AbstractBackground: Patients living with Human Immunodeficiency Virus (PLWH) develop accelerated liver fibrosis, but the exact mechanism remains unknown. Hepatic stellate cell (HSC) activation is the cornerstone for liver fibrosis and influenced by multiple factors, such as viral infection, hepatocellular injury, chronic immune activation, gut mucosal barrier dysfunction, and microbial translocation. Unlike gram-negative bacterial products, the impact of gram-positive microbial products in Human Immunodeficiency Virus 1 (HIV-1) associated liver inflammation and fibrosis remains poorly understood. In this study, we investigated the effect of lipoteichoic acid (LTA), a major gram-positive bacterial component, on HSCs in the context of HIV-1 infection. Methods: Human HSCs were isolated from the livers of both non-HIV and HIV-infected patients undergoing hepatic resection. The inflammatory responses of HSCs to LTA stimulation were measured by ELISA before or after HIV-1BaL ex vivo expision. Western blotting, ChIP-qPCR and RNA-seq were used to reveal the mechanisms contributing to the IL-8 response to LTA stimulation and HIV-1BaL exposure in HSCs. Results: While LTA stimulation modestly increased IL-8 production in HSCs, this effect was significantly amplified in HIV-1-infected HSCs. Elevated IL-8 levels were detected in HIV-1+ liver sections, and IL-8 treatment of cultured HSCs significantly increased -SMA and COL1A1 expression, supporting IL-8 as a key inflammatory driver of liver fibrosis in HIV-1+ individuals. Transcriptomic analyses implicated histone acetylation as a regulator of the enhanced IL-8 response of HSCs to LTA in HIV-1 infection. Consistent with this, treatment with Trichostatin A (TSA), a histone deacetylase (HDAC) inhibitor, further increased the IL-8 response in HIV-1-infected HSCs.

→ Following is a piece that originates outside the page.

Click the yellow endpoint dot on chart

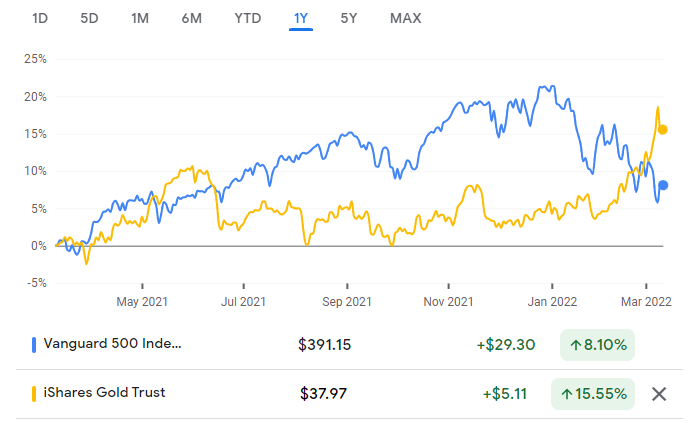[x=662, y=129]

ChIP-qPCR confirmed that histone H4K5 acetylation facilitated IL-8 promoter transactivation, rendering HIV-1-infected cells more responsive to LTA. Conclusions: HIV-1 infection sensitizes HSCs to LTA stimulation, leading to an amplified IL-8 response mediated through histone acetylation that may accelerate liver fibrosis progression in PLWH. As microbial translocation persists despite effective antiretroviral therapy, these findings underscore the need for targeted strategies to mitigate liver fibrosis in HIV-1 infected HIV-1+ individuals.